Begin with the line containing "Click the line", end with the last line of the records, and retype everything in between exactly, without the pictures.

*** DATASET ***

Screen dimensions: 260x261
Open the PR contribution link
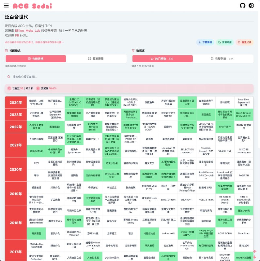pos(17,35)
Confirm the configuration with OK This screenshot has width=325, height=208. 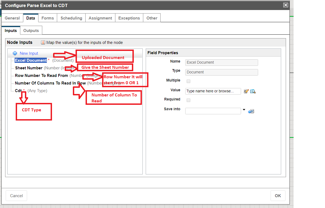[278, 196]
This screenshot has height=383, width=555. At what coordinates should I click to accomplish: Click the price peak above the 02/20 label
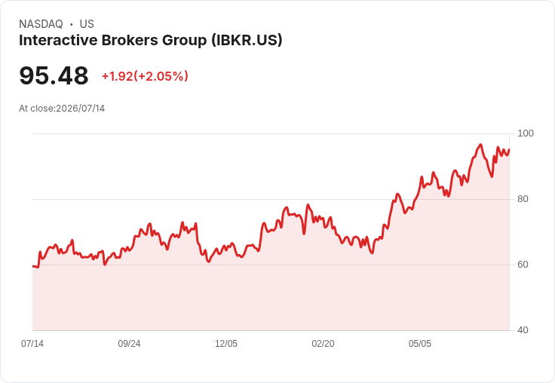point(308,204)
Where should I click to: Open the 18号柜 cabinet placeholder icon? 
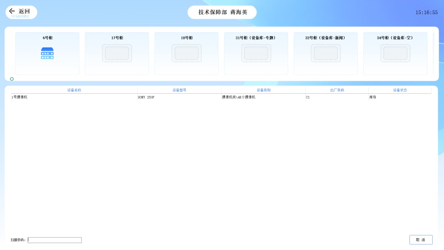[186, 54]
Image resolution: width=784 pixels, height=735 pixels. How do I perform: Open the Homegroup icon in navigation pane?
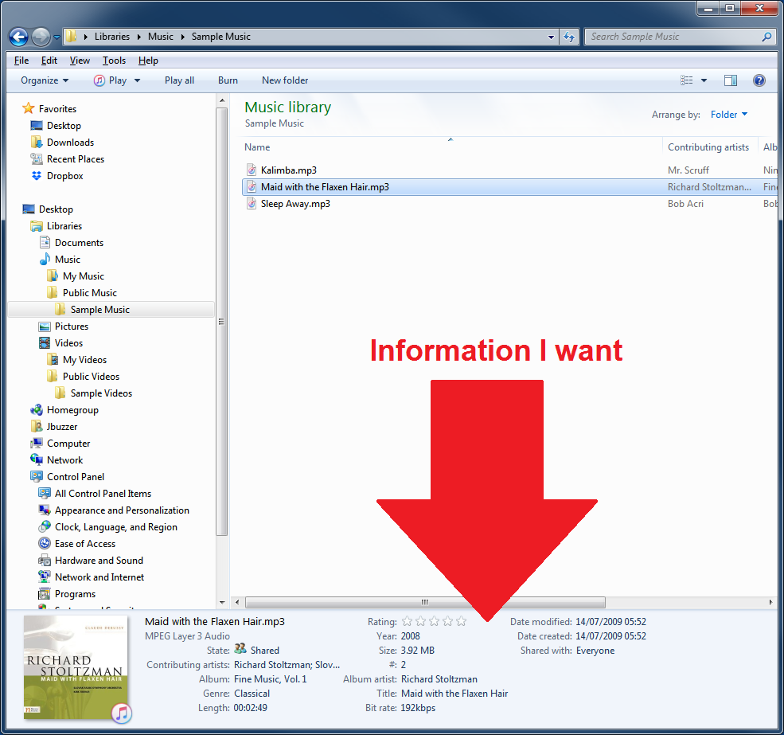pyautogui.click(x=37, y=410)
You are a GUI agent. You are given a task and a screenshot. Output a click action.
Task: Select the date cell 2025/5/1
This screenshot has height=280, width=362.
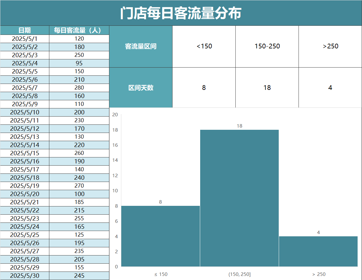(25, 39)
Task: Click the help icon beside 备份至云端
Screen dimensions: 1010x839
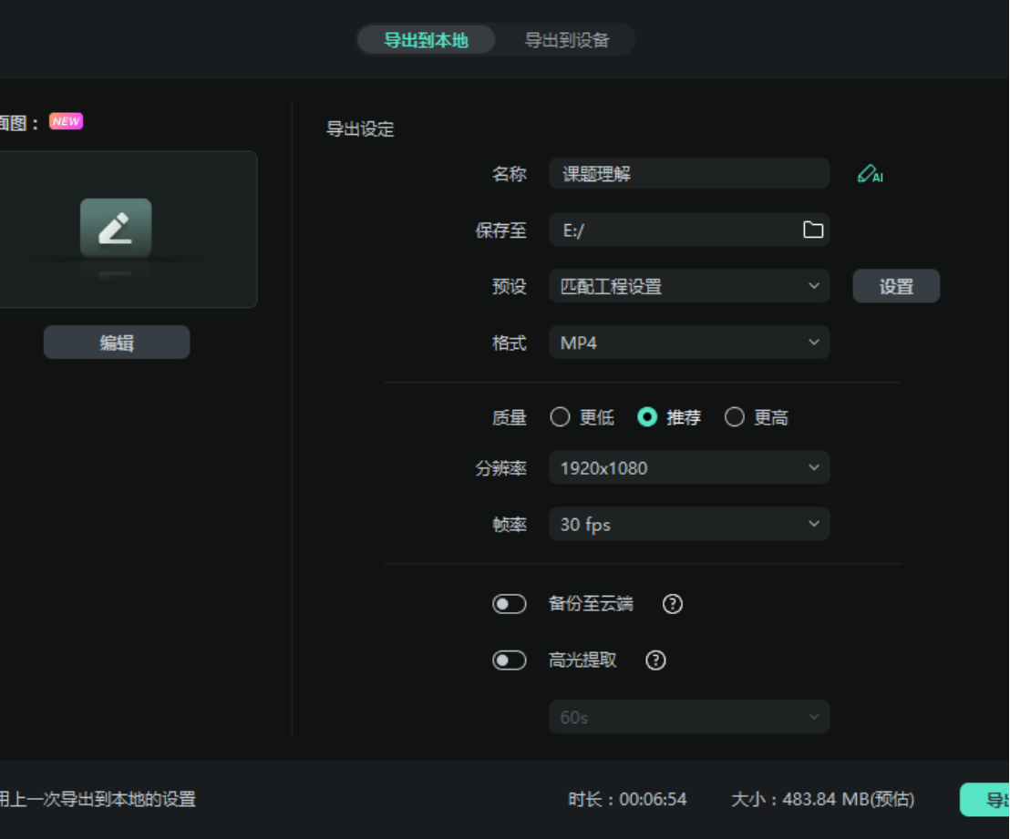Action: tap(672, 604)
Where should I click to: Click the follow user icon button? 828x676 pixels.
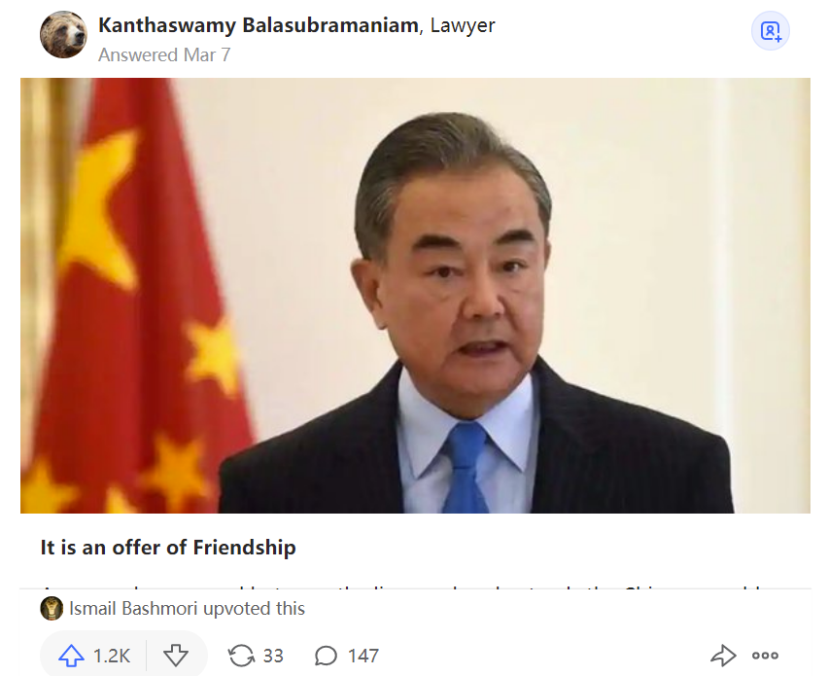pyautogui.click(x=770, y=31)
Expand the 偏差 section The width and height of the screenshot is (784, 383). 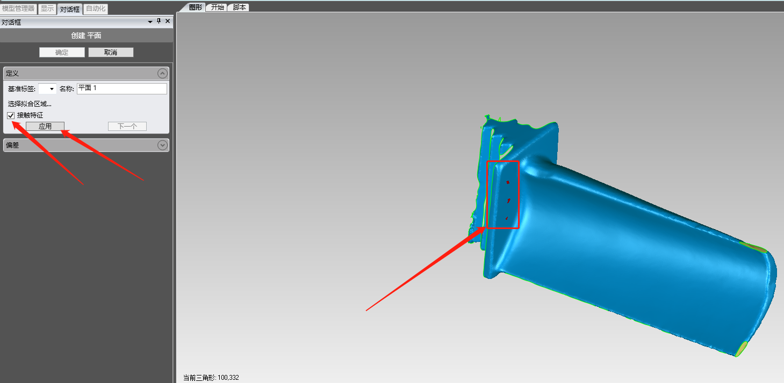point(162,145)
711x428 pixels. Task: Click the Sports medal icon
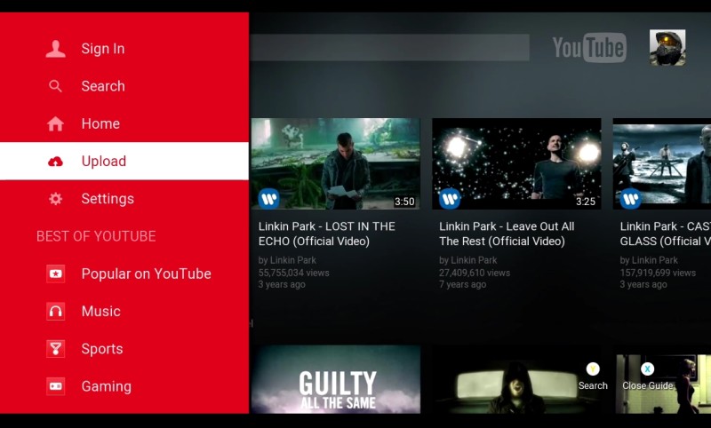tap(55, 349)
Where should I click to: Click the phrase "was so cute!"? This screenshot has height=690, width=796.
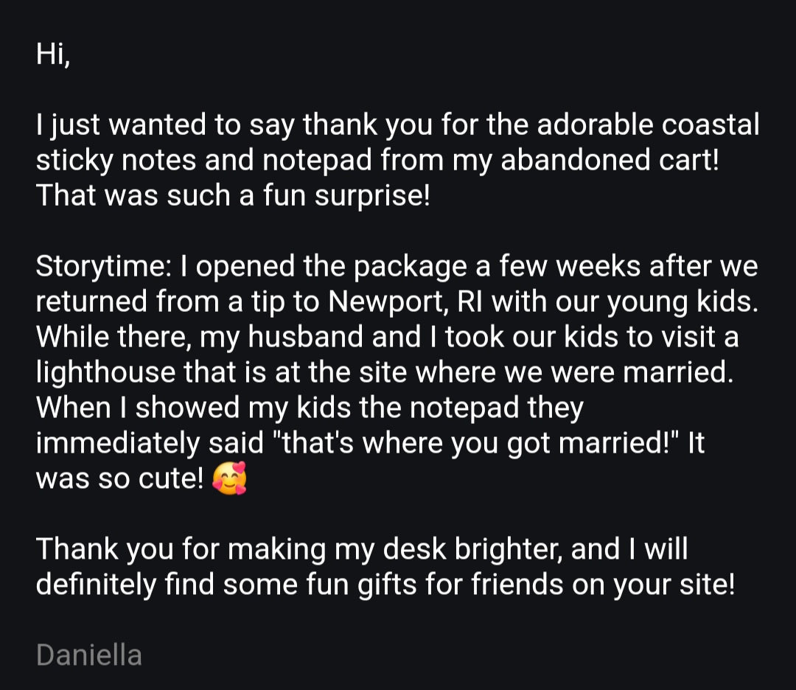click(119, 479)
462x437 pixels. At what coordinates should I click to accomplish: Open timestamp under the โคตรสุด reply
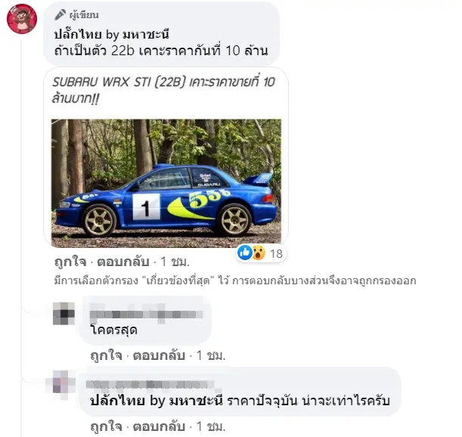[211, 355]
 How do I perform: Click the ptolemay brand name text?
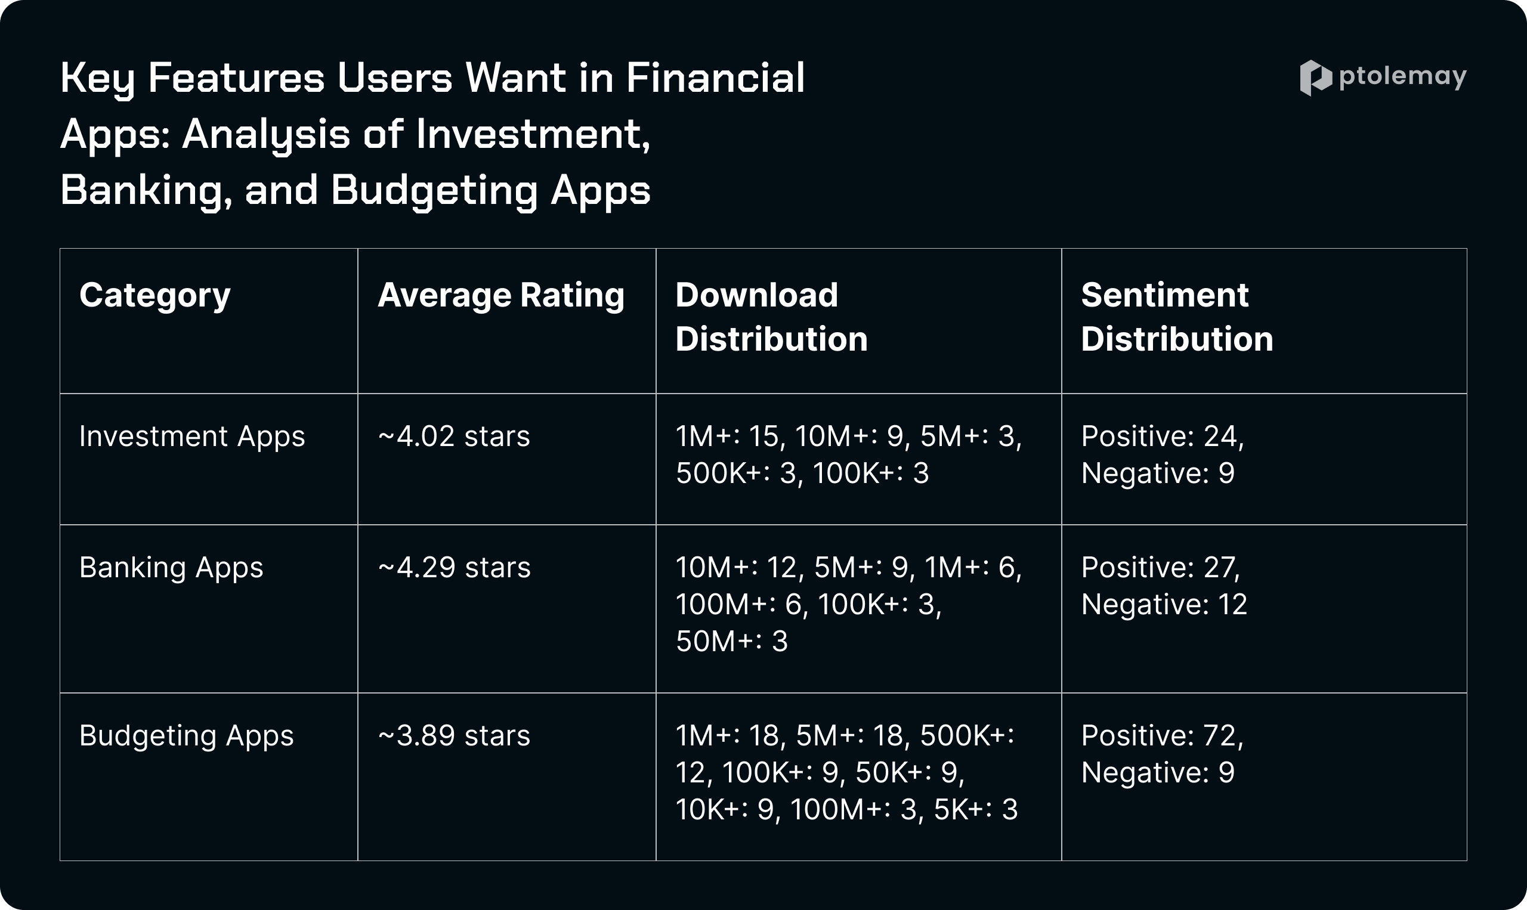coord(1403,77)
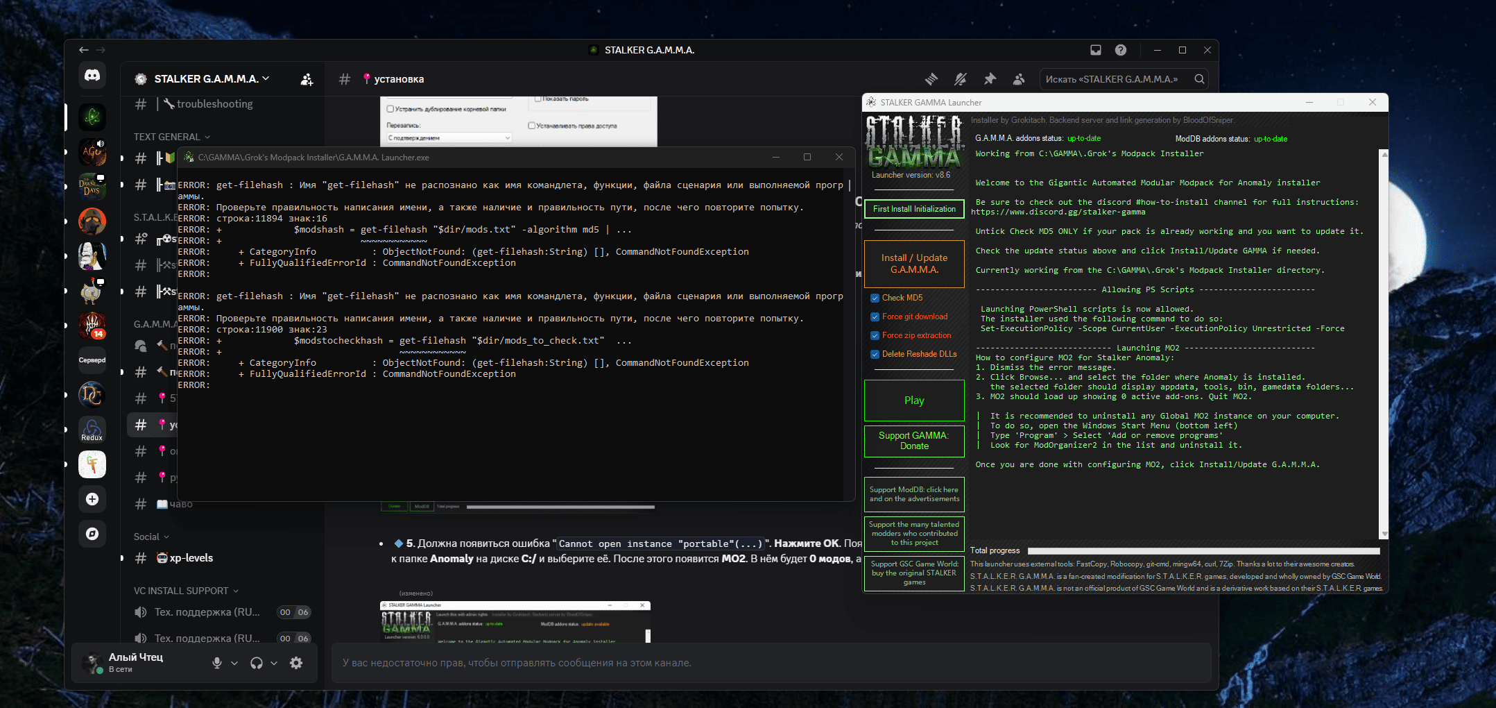The image size is (1496, 708).
Task: Expand STALKER G.A.M.M.A. server menu
Action: (212, 79)
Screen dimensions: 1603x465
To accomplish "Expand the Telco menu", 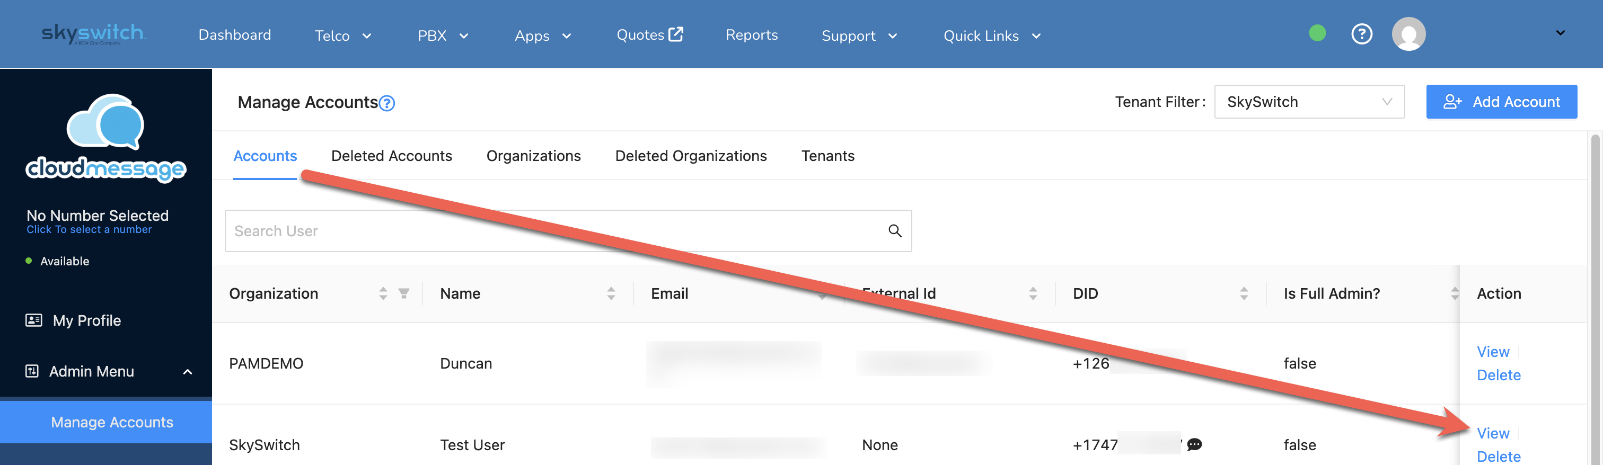I will (342, 36).
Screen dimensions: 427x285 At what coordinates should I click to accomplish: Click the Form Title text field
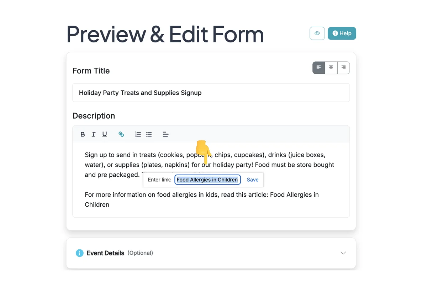(211, 93)
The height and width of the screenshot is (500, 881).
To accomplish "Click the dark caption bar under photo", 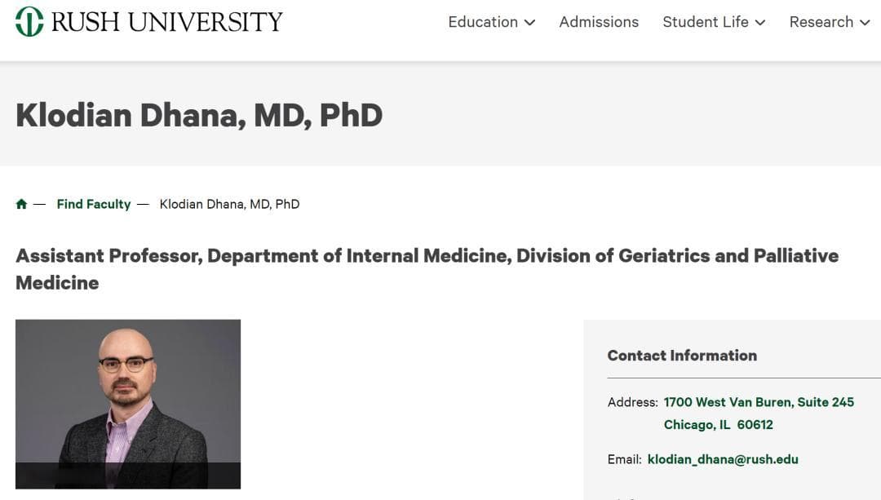I will 128,476.
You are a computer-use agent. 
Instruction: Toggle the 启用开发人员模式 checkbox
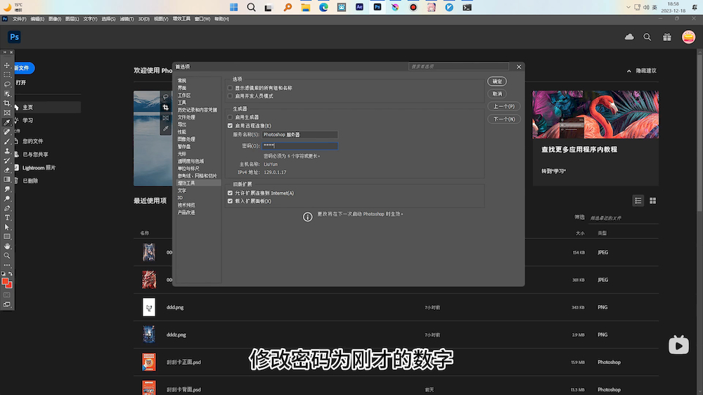click(x=230, y=96)
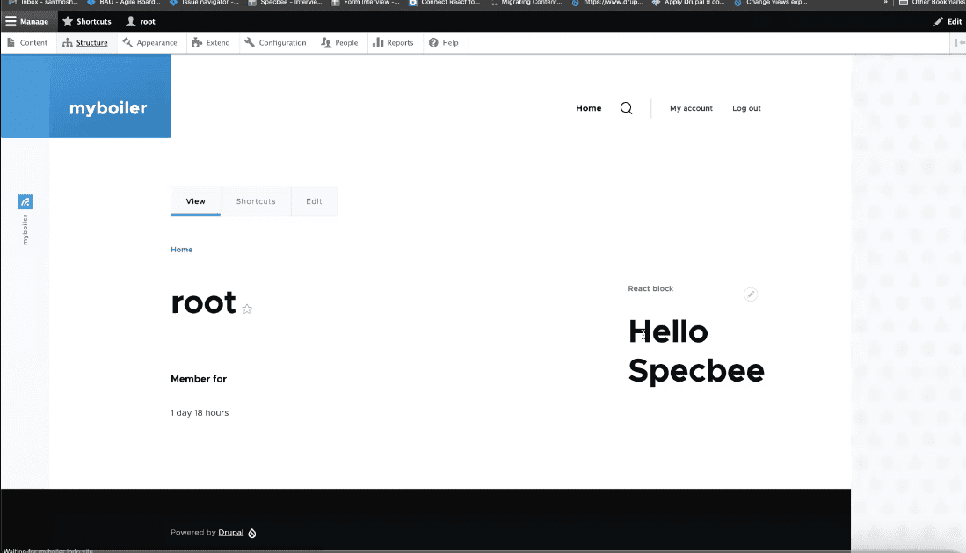966x553 pixels.
Task: Click the React block pencil edit icon
Action: point(751,294)
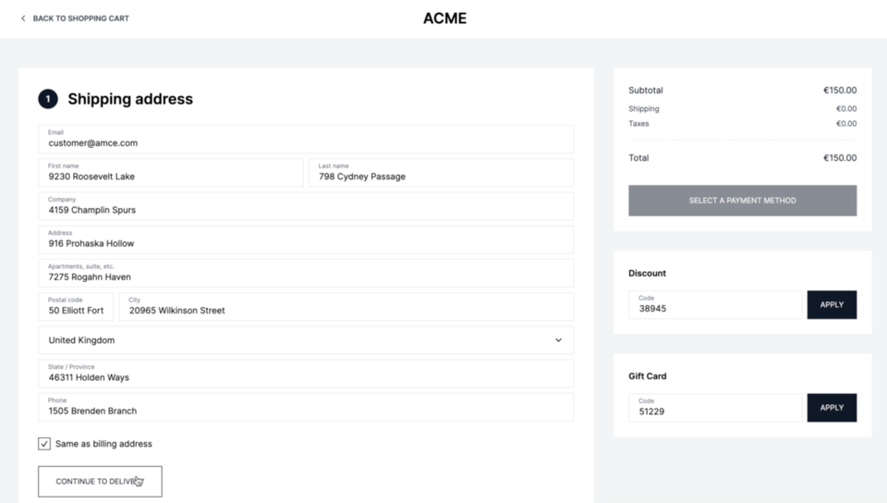Image resolution: width=887 pixels, height=503 pixels.
Task: Click Select a Payment Method button
Action: [742, 201]
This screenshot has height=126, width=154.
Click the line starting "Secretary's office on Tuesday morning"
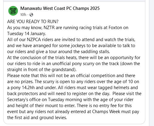pos(70,100)
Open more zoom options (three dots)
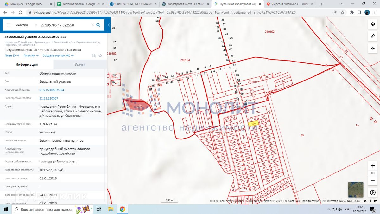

***

● OUTPUT FOR THIS TASK:
Click the line starting "Secretary's office on Tuesday morning"
pos(70,100)
Open more zoom options (three dots)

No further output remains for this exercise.